沉默SEMA3A基因对胶质瘤细胞U251增殖和转移的影响

探讨了SEMA3A基因在恶性胶质瘤细胞U251迁移和侵袭能力中的作用, 及其用于胶质瘤临床治疗的可行性. 用特异识别SEMA3A基因的短发卡RNA(short hairpin RNA,shRNA)片段与真核表达载体pFH-GFP-L连接, 再与辅助质粒联用来包装慢病毒. 通过荧光显微镜观察感染胶质瘤细胞U251的感染效率. 通过实时定量PCR技术和Western-blot技术验证了U251细胞中SEMA3A基因的沉默效果. 通过MTT法、PI染色法和Transwell小室分别检测了U251细胞增殖、细胞周期和运动能力的变化. 结果表明, SEMA3A-shRNA慢病毒感染U251能有效下调SEMA3A基因的表达水平(P <0.01), 使U251细胞的增殖能力、迁移和侵袭能力明显降低(P <0.05), 细胞大量阻滞在G2/M期, 并促进了细胞凋亡(P <0.05).

Effect of RNA interference targeting SEMA3A on proliferation and metastasis of glioma cell line U251

This paper explores the effect of knockdown SEMA3A gene on the migration and invasion of glioma cell line U251. Preliminary discussion of the potential in treatment of glioma was carried out. The highest knockdown efficiency plasmid packaged by a lentivirus packaging vector system was constructed, which contained a pFH-GFP-L vector and a short hairpin RNA (shRNA) sequence targeting the human SEMA3A gene.
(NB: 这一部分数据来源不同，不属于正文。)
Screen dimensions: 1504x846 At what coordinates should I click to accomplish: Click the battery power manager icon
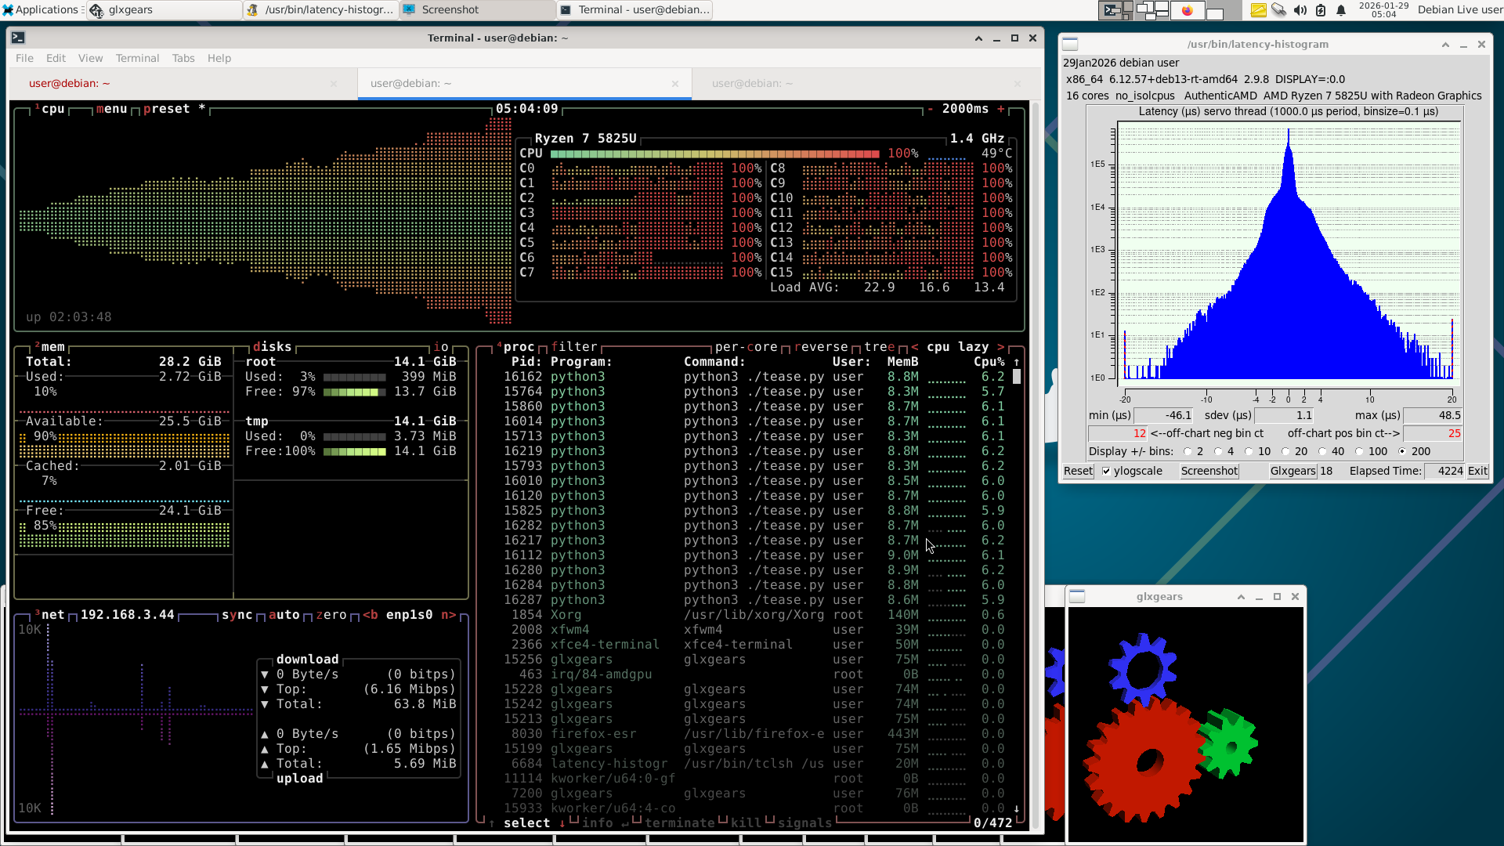(1321, 10)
U251 cells were infected with a modified lentivirus vector. The infection efficiency of shRNA targeting SEMA3A gene was observed by fluorescence microscope. Real-time PCR reaction and
Western-blot were used to investigate the expression of mRNA and protein of SEMA3A. The results show that the lentivirus containing SEMA3A target shRNA are efficient in silencing SEMA3A expression (P < 0.01). Knockdown SEMA3A gene expression could significantly inhibit the proliferation and metastasis of U251 cells (P < 0.05). In addition,a large number of U251 cells are arrested in G2/M phase, promoting apoptosis (P < 0.05).